Before proceeding to install PYBOSSA, you will need to configure some other applications and libraries in your system. In this page, you will get a step by step guide on how to install all the required packages and libraries for PYBOSSA using the latest Ubuntu Server Long Term Support version available at the moment:

PYBOSSA hosted servers

Checkout Scifabric’s hosted PYBOSSA servers.

Installing git - a distributed version control system

PYBOSSA uses the git distributed version control system for handling the PYBOSSA server source code as well as the template projects.

Git is a free and open source distributed version control system designed to handle everything from small to extensive projects with speed and efficiency.

To install the software, all you have to do is:

sudo apt-get install git

Installing the PostgreSQL database

PostgreSQL is a powerful, open source object-relational database system. It has more than 15 years of active development and a proven architecture that has earned it a strong reputation for reliability, data integrity, and correctness.

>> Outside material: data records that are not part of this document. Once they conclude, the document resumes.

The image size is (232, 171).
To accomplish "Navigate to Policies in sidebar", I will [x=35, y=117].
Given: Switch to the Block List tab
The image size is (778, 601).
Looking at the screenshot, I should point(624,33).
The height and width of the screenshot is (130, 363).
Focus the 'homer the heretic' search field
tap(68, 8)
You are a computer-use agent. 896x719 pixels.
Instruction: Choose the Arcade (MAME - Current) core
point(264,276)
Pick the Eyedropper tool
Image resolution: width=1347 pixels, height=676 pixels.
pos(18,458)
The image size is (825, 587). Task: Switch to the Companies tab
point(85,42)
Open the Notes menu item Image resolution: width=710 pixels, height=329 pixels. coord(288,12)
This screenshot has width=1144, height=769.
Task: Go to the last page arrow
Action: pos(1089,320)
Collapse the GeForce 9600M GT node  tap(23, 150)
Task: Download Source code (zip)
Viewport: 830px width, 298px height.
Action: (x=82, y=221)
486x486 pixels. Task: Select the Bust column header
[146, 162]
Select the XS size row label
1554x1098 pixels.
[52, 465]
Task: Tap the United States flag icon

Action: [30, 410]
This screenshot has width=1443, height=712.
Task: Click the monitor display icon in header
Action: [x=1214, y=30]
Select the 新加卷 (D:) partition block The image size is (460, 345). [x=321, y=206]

PYBOSSA uses PostgreSQL as the main database for storing all the data. To install it follow the next steps:

sudo apt-get install postgresql postgresql-server-dev-all libpq-dev python3-psycopg2 libsasl2-dev libldap2-dev libssl-dev python3-dev

We recommend installing PYBOSSA using a virtualenv as it will create a an isolated Python environment, helping you to manage different dependencies and versions without having to deal with root permissions in your server machine.

virtualenv creates an environment that has its installation directories that doesn’t share libraries with other virtualenv environments (and optionally doesn’t access the globally installed libraries either).

You can install the software if you want at the system level if you have root privileges; however, this may lead to broken dependencies in the OS for all your Python packages, so if possible, avoid this solution and use the [virtualenv] solution.

Installing virtualenv in the Ubuntu server:

sudo apt-get install python3-venv

After installing the software you will be able to create independent virtual environments for the PYBOSSA installation as well as for the template projects.

Installing the PYBOSSA Python requirements

Installing the required libraries for PYBOSSA is a step that will need to use some compilers and dev libraries to work. Thus, you will need to install the following packages:

sudo apt-get install python-dev build-essential libjpeg-dev libssl-dev libffi-dev
sudo apt-get install dbus libdbus-1-dev libdbus-glib-1-dev libldap2-dev libsasl2-dev

Then, you are ready to download the code and install the required libraries for running PYBOSSA.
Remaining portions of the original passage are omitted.